- CONSEGNA
Trascrivi tali e quali le righe che vanno da quella che contiene "You are a GUI" a quella che contiene "Screen dimensions: 720x282", includendo entrambe.

─── RIGHE FORNITE ───

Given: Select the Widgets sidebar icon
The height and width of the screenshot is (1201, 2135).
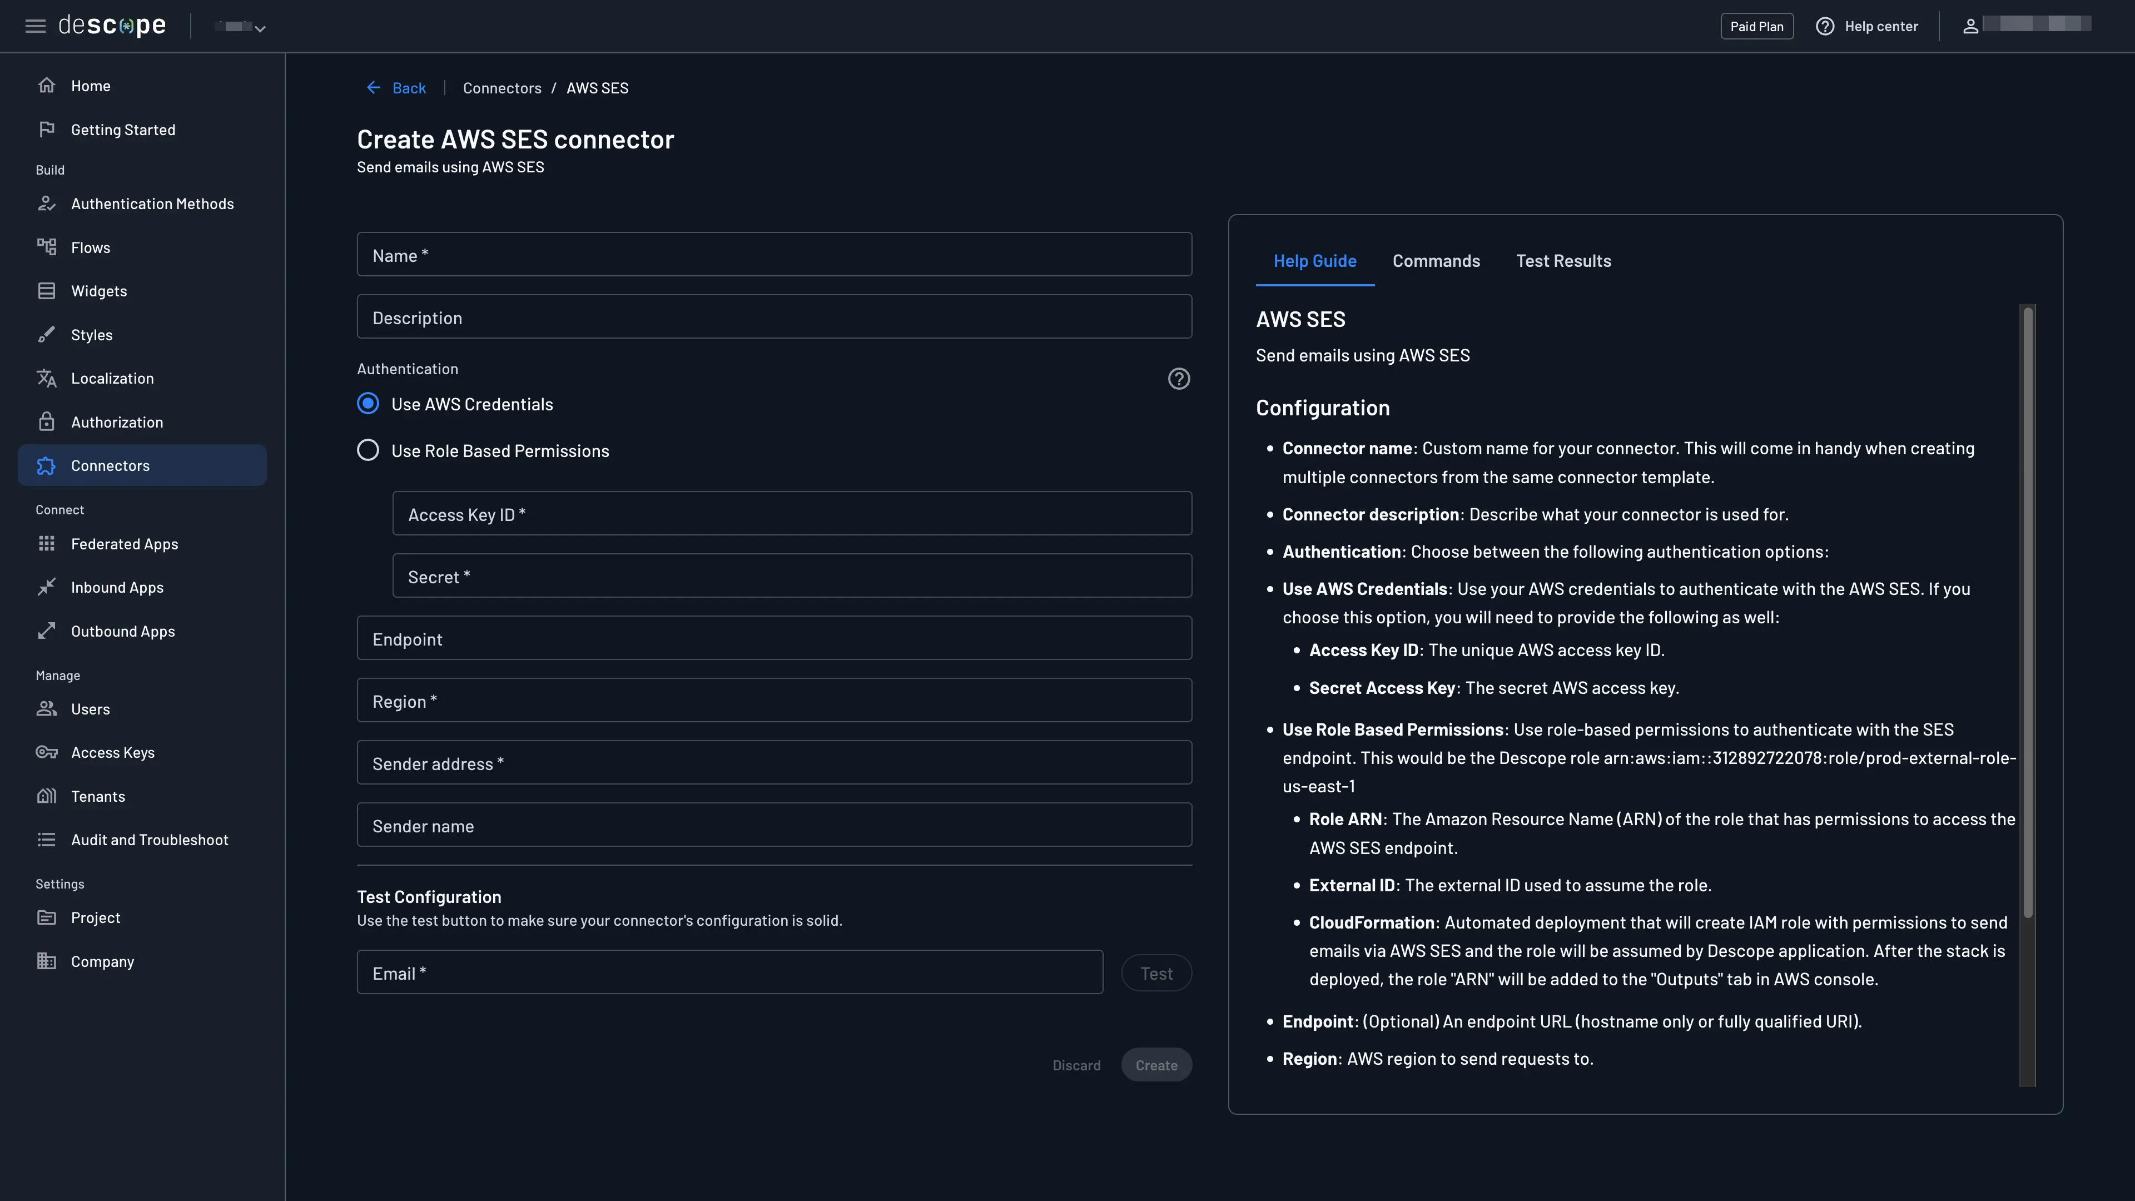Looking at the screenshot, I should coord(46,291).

───
─── RIGHE FORNITE ───

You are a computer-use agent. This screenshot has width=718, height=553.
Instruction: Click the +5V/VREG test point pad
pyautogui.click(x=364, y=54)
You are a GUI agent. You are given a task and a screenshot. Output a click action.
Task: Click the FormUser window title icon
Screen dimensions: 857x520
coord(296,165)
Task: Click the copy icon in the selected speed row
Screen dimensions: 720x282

───
─── RIGHE FORNITE ───

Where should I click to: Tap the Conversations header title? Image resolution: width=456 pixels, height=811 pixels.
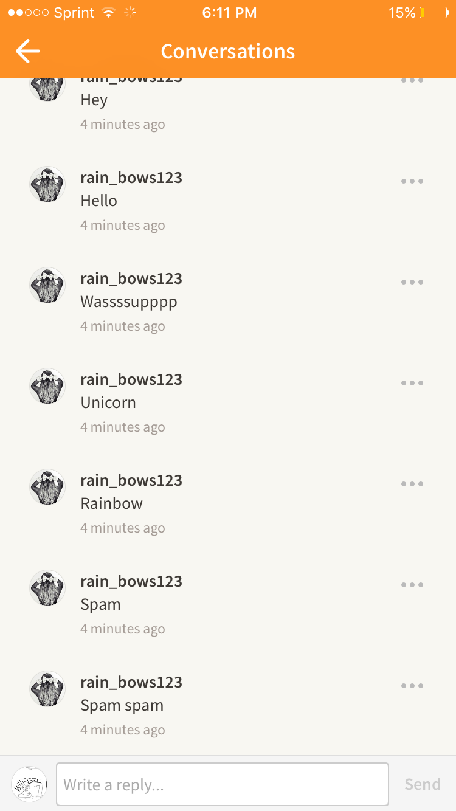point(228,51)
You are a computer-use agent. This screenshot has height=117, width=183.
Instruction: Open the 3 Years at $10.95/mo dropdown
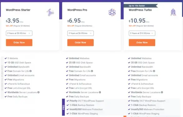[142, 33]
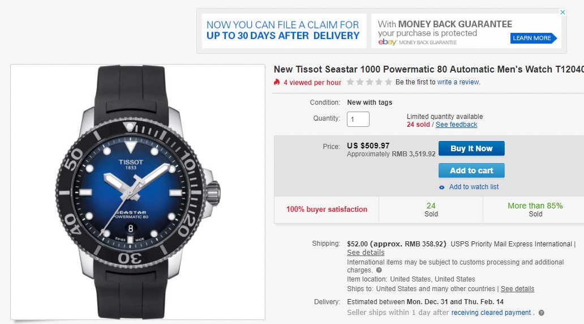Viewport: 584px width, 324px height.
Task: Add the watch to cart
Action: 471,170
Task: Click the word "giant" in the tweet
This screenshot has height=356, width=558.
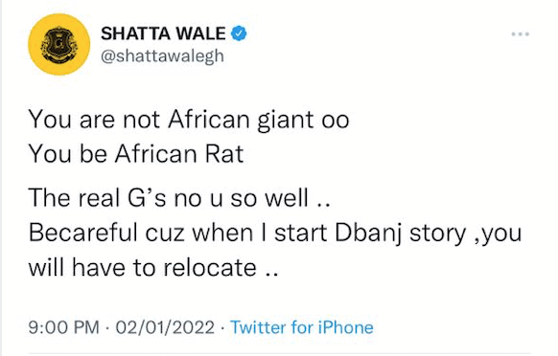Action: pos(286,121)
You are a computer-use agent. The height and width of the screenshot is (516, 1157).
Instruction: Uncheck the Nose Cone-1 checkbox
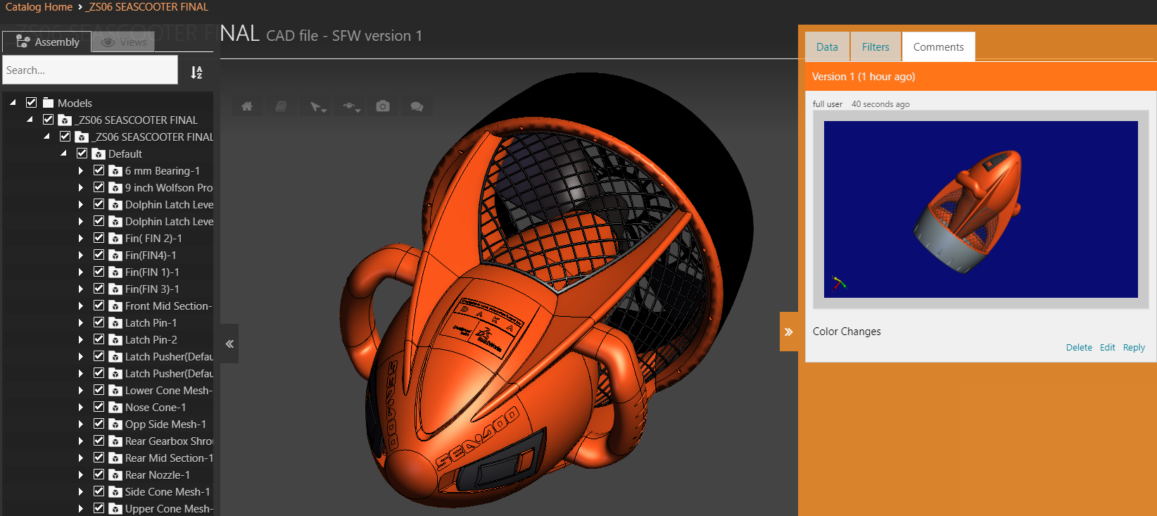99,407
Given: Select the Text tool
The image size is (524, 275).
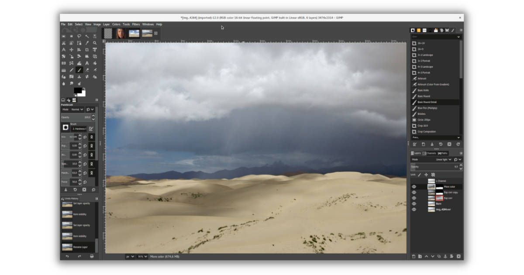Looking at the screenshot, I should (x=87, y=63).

───

- RISPOSTA ATTESA
You are a GUI agent. You are given a task and a screenshot. Output a click action.
Task: Click the FormUser window title icon
Screen dimensions: 857x520
coord(296,165)
Task: Click the copy icon in the selected speed row
Screen dimensions: 720x282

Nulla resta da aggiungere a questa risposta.